● **Data supplied**:
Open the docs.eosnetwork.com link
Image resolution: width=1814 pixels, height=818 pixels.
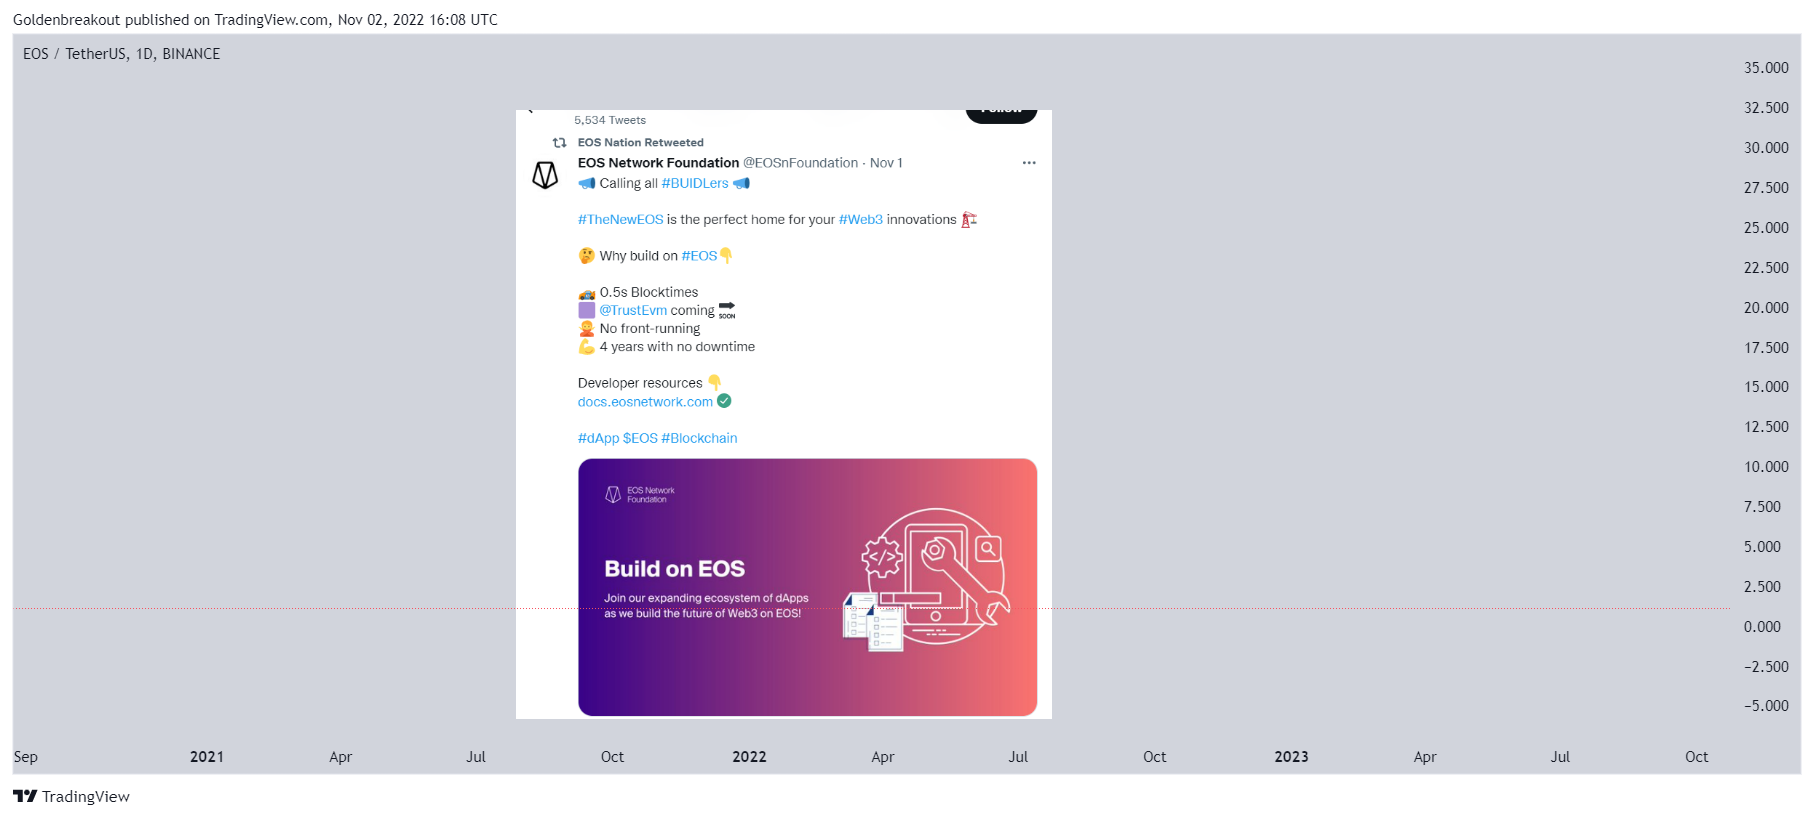coord(645,402)
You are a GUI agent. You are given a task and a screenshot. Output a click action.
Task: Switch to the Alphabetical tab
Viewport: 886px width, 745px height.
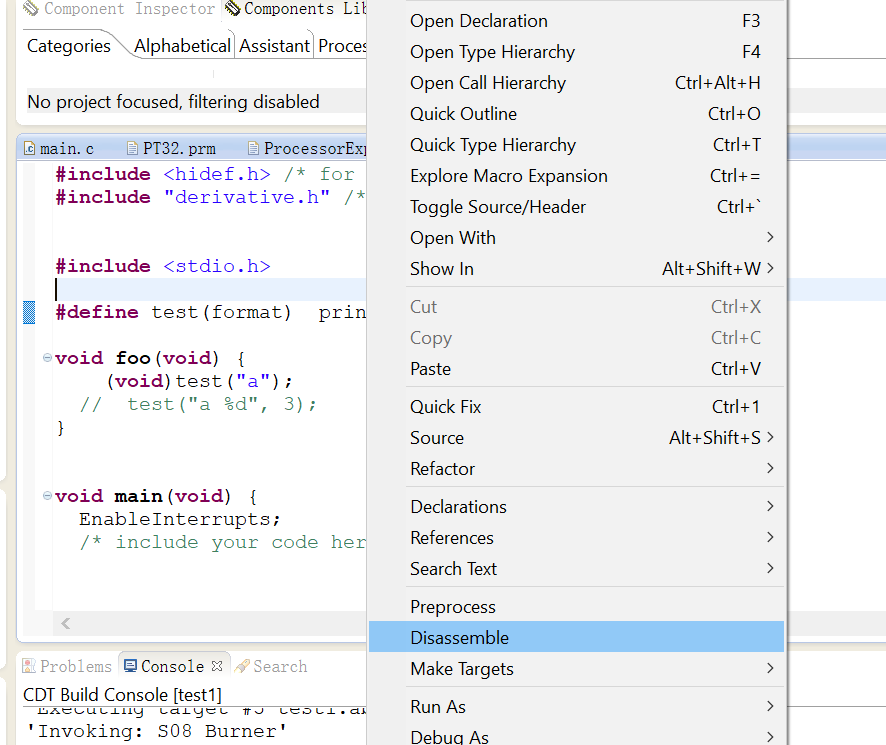[182, 46]
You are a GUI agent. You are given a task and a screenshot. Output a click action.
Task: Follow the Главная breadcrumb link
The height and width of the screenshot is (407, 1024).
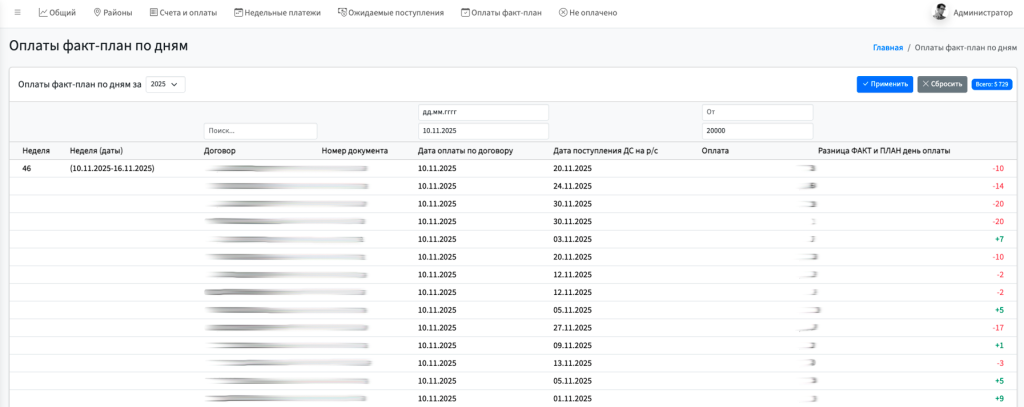coord(887,47)
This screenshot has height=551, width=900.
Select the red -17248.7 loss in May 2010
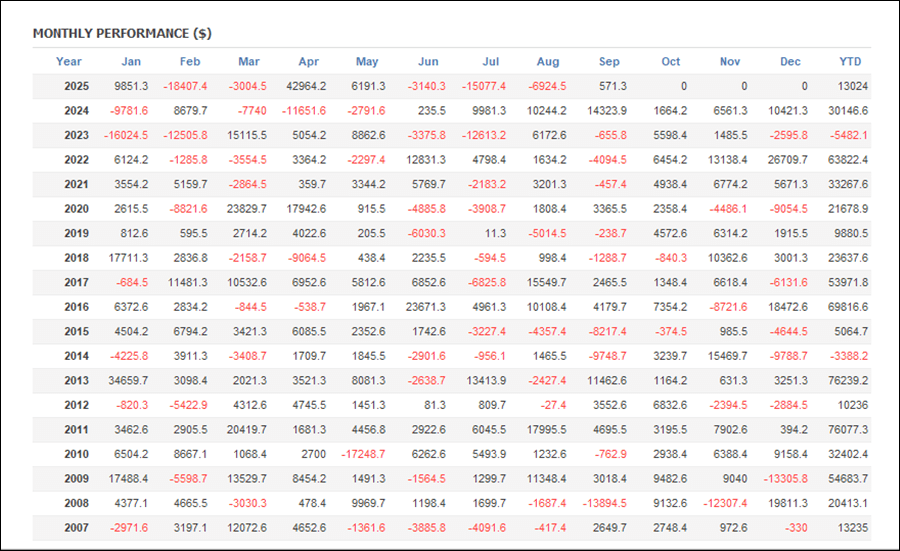click(363, 455)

● **Task prompt**: The records above must be returned exactly, with each picture omitted.

● **Exercise output**:
Open the docs.eosnetwork.com link
Image resolution: width=1814 pixels, height=818 pixels.
coord(645,402)
You are a GUI agent. You are given a task and a screenshot. Output a click action.
Task: Switch to the Alphabetical tab
Viewport: 886px width, 745px height.
[182, 46]
You are a GUI agent. You are given a task and a screenshot. Output a click action.
Task: Follow the Главная breadcrumb link
The height and width of the screenshot is (407, 1024).
coord(887,47)
This screenshot has height=551, width=900.
Select the red -17248.7 loss in May 2010
click(363, 455)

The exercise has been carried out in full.